Excerpted from Simone Cicero:

“The main problem now with open hardware, is that to have something to what GIT and GitHub were for software is much more complicated.

The main difference lies not so much in the management of files – many open hardware projects already manage all documentation via GitHub today – but in the realization of real-world projects that generate a tangible impact on productive activities.

While with software you just click a button and start the “build” process that will produce the software to put into production, the process of “building” objects, open hardware artifacts – such as an electronic board or even a chair – is relevantly more complex and requires a substantial set of support tools, such as installation guides or the trivial details within a Bill of Materials (which in the world of software we can just settle thanks to a #include at the beginning of a file)

So far the documentation necessary to replicate open hardware projects is much bigger – the challenge to replicate a real artifact – than that which normally accompanies an open source software and tools that want to play a similar role had by GitHub, for hardware, will certainly be something more structured and complex.

Interfaces

Another fundamental not negligible difference and is related to interfaces.

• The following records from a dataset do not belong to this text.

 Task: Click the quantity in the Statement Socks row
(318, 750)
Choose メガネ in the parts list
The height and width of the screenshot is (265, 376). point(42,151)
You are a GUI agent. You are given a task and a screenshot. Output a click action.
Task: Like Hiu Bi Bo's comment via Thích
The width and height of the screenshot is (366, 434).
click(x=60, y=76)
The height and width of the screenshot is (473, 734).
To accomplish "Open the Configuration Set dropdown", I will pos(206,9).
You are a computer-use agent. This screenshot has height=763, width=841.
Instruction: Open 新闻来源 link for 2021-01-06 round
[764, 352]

Despite drawing common interfaces in the digital world is simpler than in the analog world, this does not mean that interface design and standardization didn’t play a key role in the world of computer software.

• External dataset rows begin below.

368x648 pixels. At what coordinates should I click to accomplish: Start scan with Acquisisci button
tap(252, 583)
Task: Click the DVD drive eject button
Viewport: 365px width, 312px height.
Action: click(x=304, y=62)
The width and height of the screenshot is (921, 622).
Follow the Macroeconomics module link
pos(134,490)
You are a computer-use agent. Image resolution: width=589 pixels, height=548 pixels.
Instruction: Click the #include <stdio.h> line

For example, today’s Internet is interoperated around a fairly limited number of standard APIs such as the generation of JSON and XML and, more in general, by means of best practices and paradigms such as RESTtful.

In addition, this type of interfaces have helped the open source software to penetrate gradually into the contexts in which proprietary software was still the master, often substituting it day after day.

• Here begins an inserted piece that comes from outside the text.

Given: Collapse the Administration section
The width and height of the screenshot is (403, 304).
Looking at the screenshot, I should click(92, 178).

Several attempts are underway to replicate this type of approach in the hardware world: we have recently spotted Open Structures OSGrid on this blog, and a less ambitious but interesting example can also be found in MakerBeam, a project funded on kickstarter and then ended up for sale at SparkFun, which is also operating as a basis for the creation of more complex projects, such as the polar plotter.

Therefore, to consider interfaces key and operating for a more modular design that enables more re-use, emerge as major challenges with still not so clear solutions at today.

The real growth of the movement will also inevitably be linked to the capacity that the world of open hardware will have to come to the market with credible and, most importantly, available products. With software it took a website and a download button: hardware distribution is more complicated as it takes workshops and small factories, such as those in which you can build a tractor, a car or an engine.

In the real world distribution counts and means of production are not as easily accessible as on the web, despite examples of on demand production networks – fated to grow and distribute worldwide – such as those represented by Alibaba or Shapeways give a glimpse that something like this could happen soon.

Once this will be achieved, tangibly lower costs and the benefit coming from participatory and community driven innovation will be so clear to catch the attention of all the actors of the productive chain and the obvious advantages in not reinventing the wheel, but in making it, rather, open source, will get clear for everybody.”